Series have become an ordinary cultural gesture
Watching a series is no longer just an evening pastime. It has become a shared cultural reflex, to the point of influencing how many French people understand the world, others, and sometimes themselves.
This evolution is part of a broader change in cultural practices. The Ministry of Culture points out that digital practices have taken on an increasingly important role in everyday life, with series among the most consumed cultural goods online. In 2022, 86% of French internet users said they consumed cultural goods online, with series being among the most frequent uses.
A work of fiction, but also a way to read reality
The starting point is simple: what does a series do to its viewer? Recent studies on fictional reception suggest that series are not just for entertainment. They also serve as a framework for interpretation. They help recognize situations, express emotions, and articulate social relationships that are sometimes vague. This approach focuses less on the plot and more on the audience’s experience.
The book dedicated to this topic is based on major surveys of French cultural practices and a specific qualitative survey conducted in 2022. Its interest lies in this: it does not assume that the meaning of a work is fixed once and for all. It observes what viewers actually do with it.
The first observation is significant. In 2022, 68.5% of French people said they watched a series episode at least once a week. In other words, series have become part of the daily lives of the majority. They are no longer just for a niche audience but a common practice, similar to other forms of mass culture.
This normalization matters. When a cultural object becomes so widespread, it is no longer just a time-filler. It shapes conversations, common references, and taste judgments. It also provides entry points to heavier topics: family relationships, work, inequality, violence, sexuality, mental health. Fiction then becomes a tool for interpreting reality.
What this changes in cultural life
The second lesson is more political in a broad sense: series show that culture is no longer limited to traditional institutions. The television screen is still important, but consumption also shifts to connected screens and platforms. Arcom emphasizes that consuming audiovisual content now happens within a broader digital environment.
This transformation has several effects. First, it changes the relationship with time. Series are watched continuously, on replay, sometimes binge-watched. It also alters the relationship with knowledge: the viewer does not receive a single message, but constructs an interpretation, often based on personal experience. Finally, it blurs the line between “legitimate” and “popular” culture. A series can be consumed for relaxation but also for thought.
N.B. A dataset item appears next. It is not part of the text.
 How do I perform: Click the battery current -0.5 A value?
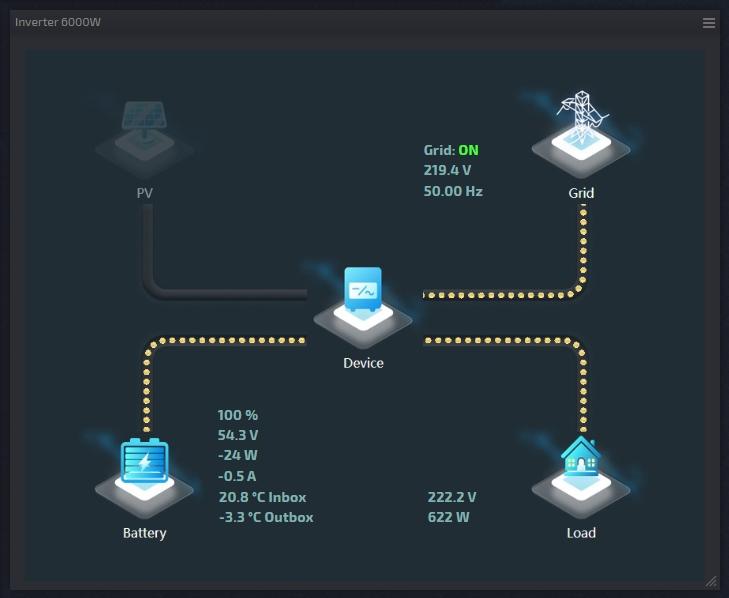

The third lesson concerns the circulation of references. A series not only triggers emotions but also creates a common language. Certain characters, scenes, dialogues become shared reference points. This is a social force. It can also become a filter. People compare their own lives to portrayed narratives, sometimes with clarity, sometimes to excess.
The role of platforms remains central in this evolution. In 2024, Netflix celebrated ten years since its launch in France, emphasizing how drastically it has changed French households’ television habits since 2014. This lasting presence has contributed to normalizing series as a daily object and a central cultural product.
Between mirror effect and framing effect
One sensitive question remains: does the series reflect reality or distort it? In practice, it does both. It provides visibility to situations that many recognize but also simplifies, sometimes dramatizes, and makes them more understandable than in real life. This is precisely why it affects its viewers. It does not impose a moral but offers frameworks for understanding.
The authors cited in the survey emphasize reception. The same program can be seen as pure entertainment, realistic fiction, a mirror of oneself, or a platform for debate. The meaning does not solely reside in the work itself but is constructed through use, discussion, and the viewer’s experience. This is a reminder that a series is valuable not just for its plot but for what it circulates in society.
This analysis helps understand why series now hold such a significant place in French cultural life. They do not replace books, cinema, or theater. They add to them, with their own power of engagement. And this power lies as much in their availability as in their ability to portray lives, conflicts, and emotions that viewers can recognize, discuss, or challenge.
An area to monitor: the evolution of uses
The topic is not closed. The next stage will play out in the uses themselves: what place will series hold against short videos, new digital formats, and competition between platforms? Future surveys will reveal if this practice remains dominant or begins to fragment. It will be the true test of its role in everyday culture.